Future work could be to convert CNI to JNI. Or to make Henri’s C++ translator produce output that is independent of Mozilla libraries (and potentially make use of Ruby libraries for things like heap management). That, and repeat this exercise for languages like Python and PHP.

Why is this a big deal? Well, validator.nu has a HtmlDocumentBuilder that complies with HTML 5. Furthermore, JAXP has full support for XPath and Nokogiri has the ability to convert CSS into XPath:

$ irb
irb(main):001:0> require 'rubygems'
=> true
irb(main):002:0> require 'nokogiri'
=> true
irb(main):003:0> cssparser = Nokogiri::CSS::Parser.new
=> #<Nokogiri::CSS::Parser:0x7f576c31cb10 @namespaces={}>
irb(main):004:0> cssparser.xpath_for('p.foo a[href$=".pdf"]')
=> ["//p[contains(concat(' ', @class, ' '), ' foo ')]//a[substring(@href, string-length(@href) - string-length(\".pdf\") + 1, string-length(\".pdf\")) = \".pdf\"]"]

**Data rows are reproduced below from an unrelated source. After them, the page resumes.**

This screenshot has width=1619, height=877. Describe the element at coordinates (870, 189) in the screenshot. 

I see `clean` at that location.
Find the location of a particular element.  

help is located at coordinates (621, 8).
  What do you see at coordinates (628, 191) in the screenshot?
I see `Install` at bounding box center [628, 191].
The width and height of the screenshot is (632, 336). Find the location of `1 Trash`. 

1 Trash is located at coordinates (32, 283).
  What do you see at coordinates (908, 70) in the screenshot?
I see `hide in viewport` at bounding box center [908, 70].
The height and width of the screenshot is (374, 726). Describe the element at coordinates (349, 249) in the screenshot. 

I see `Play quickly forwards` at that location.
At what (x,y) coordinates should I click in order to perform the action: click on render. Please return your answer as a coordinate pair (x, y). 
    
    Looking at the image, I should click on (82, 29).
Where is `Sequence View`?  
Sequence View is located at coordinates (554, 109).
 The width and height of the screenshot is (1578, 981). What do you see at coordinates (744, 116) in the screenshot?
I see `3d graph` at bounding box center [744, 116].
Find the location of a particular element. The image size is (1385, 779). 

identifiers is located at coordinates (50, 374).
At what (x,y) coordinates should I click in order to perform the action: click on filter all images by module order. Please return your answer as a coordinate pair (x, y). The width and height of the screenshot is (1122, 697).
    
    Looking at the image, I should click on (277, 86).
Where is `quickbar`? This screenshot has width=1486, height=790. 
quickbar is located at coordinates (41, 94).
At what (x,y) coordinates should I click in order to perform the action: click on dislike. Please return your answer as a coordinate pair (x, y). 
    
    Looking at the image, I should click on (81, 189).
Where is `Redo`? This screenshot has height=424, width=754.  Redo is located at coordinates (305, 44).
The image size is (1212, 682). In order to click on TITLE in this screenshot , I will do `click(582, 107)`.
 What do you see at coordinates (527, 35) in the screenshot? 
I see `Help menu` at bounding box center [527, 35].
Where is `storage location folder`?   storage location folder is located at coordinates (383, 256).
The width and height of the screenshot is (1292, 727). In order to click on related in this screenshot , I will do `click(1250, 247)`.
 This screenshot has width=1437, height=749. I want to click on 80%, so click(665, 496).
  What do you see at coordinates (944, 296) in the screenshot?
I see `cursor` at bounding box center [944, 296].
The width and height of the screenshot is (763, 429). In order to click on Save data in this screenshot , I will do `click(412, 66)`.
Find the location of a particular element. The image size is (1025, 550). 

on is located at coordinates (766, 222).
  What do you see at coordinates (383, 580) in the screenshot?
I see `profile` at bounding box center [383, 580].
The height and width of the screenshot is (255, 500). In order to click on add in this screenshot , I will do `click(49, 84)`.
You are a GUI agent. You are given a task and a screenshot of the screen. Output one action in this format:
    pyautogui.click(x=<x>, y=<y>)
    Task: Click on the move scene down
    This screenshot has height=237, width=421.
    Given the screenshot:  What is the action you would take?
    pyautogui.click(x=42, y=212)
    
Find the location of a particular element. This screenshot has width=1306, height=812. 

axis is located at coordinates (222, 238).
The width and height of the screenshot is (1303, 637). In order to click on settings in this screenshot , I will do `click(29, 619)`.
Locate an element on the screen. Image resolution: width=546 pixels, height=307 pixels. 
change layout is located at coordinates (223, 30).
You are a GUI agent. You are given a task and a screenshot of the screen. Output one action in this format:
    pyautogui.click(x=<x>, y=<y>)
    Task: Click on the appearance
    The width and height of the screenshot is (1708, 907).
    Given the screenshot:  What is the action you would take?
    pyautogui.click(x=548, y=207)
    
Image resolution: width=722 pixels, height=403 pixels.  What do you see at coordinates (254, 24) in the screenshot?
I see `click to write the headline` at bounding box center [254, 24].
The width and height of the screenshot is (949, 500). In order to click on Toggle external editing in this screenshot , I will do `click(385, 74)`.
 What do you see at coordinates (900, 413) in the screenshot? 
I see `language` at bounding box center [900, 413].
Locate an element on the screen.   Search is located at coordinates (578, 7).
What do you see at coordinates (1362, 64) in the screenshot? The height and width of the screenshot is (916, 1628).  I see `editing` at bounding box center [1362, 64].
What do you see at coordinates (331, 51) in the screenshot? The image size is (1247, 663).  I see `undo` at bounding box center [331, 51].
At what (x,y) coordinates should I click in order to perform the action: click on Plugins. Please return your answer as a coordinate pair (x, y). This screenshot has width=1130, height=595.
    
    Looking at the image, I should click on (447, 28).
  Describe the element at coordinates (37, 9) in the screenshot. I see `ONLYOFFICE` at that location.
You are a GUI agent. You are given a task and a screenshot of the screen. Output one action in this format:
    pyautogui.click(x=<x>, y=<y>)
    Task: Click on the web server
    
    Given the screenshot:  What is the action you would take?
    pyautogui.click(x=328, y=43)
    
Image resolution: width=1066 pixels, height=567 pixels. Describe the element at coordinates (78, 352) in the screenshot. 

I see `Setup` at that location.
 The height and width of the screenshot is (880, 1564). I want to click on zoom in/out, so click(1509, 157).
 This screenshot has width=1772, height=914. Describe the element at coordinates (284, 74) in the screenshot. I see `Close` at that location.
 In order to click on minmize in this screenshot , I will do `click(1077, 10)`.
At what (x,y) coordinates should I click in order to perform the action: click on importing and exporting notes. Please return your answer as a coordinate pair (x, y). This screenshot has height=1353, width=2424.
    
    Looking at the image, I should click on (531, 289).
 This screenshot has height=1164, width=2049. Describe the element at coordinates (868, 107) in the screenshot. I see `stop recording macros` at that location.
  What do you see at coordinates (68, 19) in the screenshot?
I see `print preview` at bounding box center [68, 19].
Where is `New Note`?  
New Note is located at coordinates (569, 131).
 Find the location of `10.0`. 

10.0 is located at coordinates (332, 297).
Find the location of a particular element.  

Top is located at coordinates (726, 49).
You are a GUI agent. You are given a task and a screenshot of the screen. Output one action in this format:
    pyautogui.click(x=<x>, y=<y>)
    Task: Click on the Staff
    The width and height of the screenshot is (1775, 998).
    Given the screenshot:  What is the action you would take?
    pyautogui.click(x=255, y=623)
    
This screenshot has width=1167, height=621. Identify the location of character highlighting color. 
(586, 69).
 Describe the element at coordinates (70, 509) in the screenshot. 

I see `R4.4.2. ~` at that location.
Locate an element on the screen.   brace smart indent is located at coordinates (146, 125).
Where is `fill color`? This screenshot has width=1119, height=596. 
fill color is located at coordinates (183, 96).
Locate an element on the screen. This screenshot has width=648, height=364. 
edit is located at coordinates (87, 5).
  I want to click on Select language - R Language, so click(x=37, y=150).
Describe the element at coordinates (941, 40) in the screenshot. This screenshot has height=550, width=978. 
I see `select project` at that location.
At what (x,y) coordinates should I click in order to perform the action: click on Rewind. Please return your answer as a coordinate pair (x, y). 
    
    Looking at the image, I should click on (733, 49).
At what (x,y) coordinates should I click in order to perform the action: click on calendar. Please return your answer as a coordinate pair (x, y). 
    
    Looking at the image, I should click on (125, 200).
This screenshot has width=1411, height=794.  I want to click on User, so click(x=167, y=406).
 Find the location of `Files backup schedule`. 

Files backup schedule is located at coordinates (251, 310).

This may seem like going the long way around, but my intuition is that the expensive parts will be transferring data across the language boundary (especially strings). Having a DOM entirely on the Java side, probed via CSS selectors and/or XPath expressions and only retrieving the specific nodes across the Java/Ruby boundary for further processing should minimize this. And the end result should be able to pass all of the Nokogiri and Validator.nu tests.

Best of breed Ruby API with best of breed HTML parser. What’s not to like?